I know when to bow out.

I am in over my head here. I know very little about wheat movements and the economic factors involved.

Not to say I dont understand rates, transportation marketing, and economics of transportation. I simply dont know where the wheat moves and at what cost. My transporation background involved (note the past tense) general ratemaking including fixed and variable factors, and specific pricing structures that provided innovative solutions to customer specific issues.

But, all of the tariffs, cost structures, P&D studies, etc. was simply a guide.
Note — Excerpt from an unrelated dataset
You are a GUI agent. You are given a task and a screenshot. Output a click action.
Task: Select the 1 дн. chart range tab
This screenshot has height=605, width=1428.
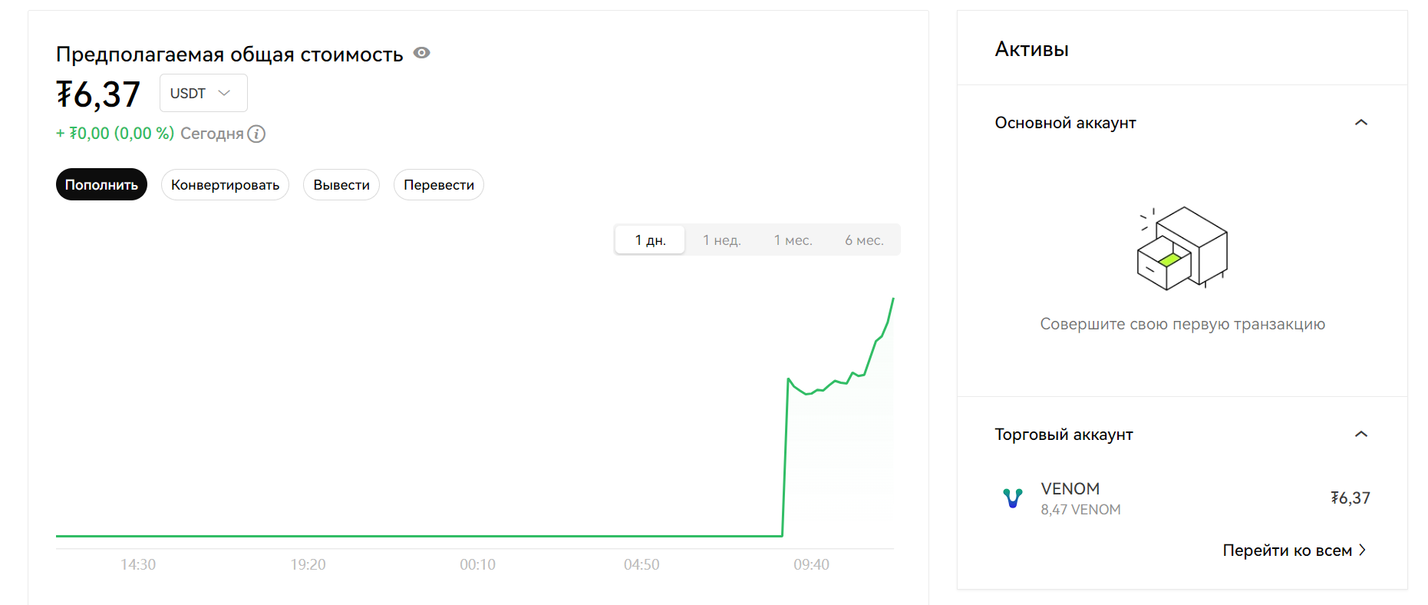[x=650, y=240]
It came down to how much can we get based on market conditions.

I responded to your comment of a carload rate of $4223 from Minneapolis vs a carload rate of $3256 from Montana and your comment that the Montana rate was 65% higher. No where did I see a response to that. Instead now we discuss Duluth, New Orleans and other points....which is my point, actually two of my points 1. Market conditions 2. I am way over my head as I dont know where the stuff moves and why.

Regarding my theory of why rates exist...that is very simple. Rates are an opening offer for services to be provided. That offer obviously can either be accepted, refused, or negotiated. Factors influencing the negotiation are rather obvious to those of us who negotiate price, terms, quality, and service levels on a daily basis. The free market is a very fluid market in which factors change daily if not more frequent. Thus all of the academic studies and consultants in the world have very little influence when the bell rings.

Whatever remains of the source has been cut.